At the beginning of Earth becoming we have to do with a downfall of Luciferic beings; today we have a rise of Ahrimanic beings. The former beings influence the Luciferic power of thought, the latter the human power of will; we have to recognize the arrival of these latter beings within the evolution of mankind. We have to realize that these beings arrive and that we have to reckon with a conception of nature which, to be sure, for the time being only includes man; for the animal kingdom will only be included later on in the Earth period. Upon the animal these beings have no influences as yet. We shall not comprehend the human race without taking these beings into consideration. And these beings, who are, as it were, pushed from behind, for behind them there stands the Ahrimanic power which endows them with their strong will power, which pours into them their directive forces, — these beings who as such are sub-human beings are controlled in their totality by higher Ahrimanic spirits and thus contain something which far surpasses their own nature and being.
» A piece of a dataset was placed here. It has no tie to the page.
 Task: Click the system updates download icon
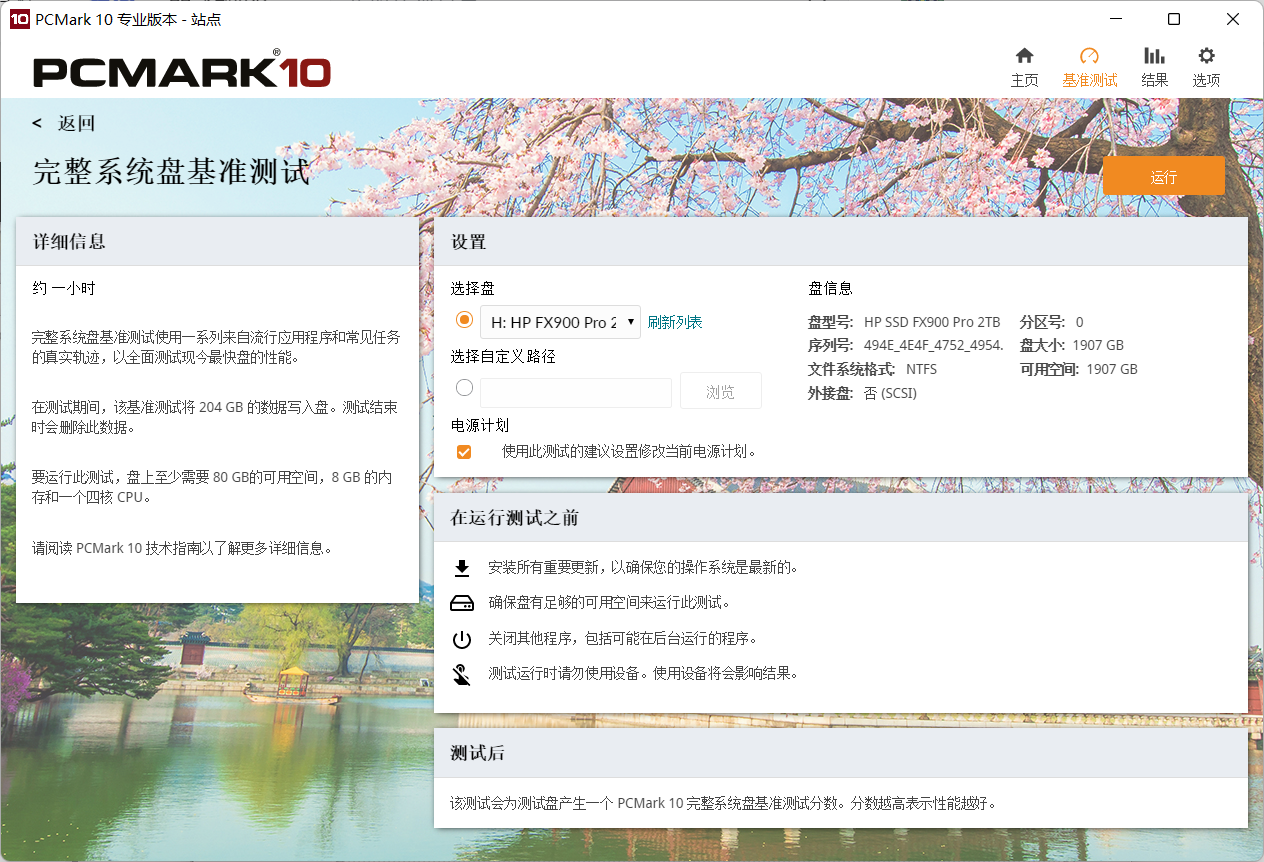click(x=462, y=567)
Therefore they show something in their appearance which, if it takes the human being captive, acts much more strongly, very much more strongly than that which the weak human being can control today, if he does not strengthen it through the spirit. What is the aim of this host? Well, my dear friends, just as the hosts which Michael has pushed down have aimed at human illumination, at human permeation with reason, so these hosts aim at a certain permeation of human willing. And what do they want? They burrow, as it were, in the deepest stratum of consciousness in which the human being is still asleep today in his waking state. Man does not notice how these beings enter his soul and also his body.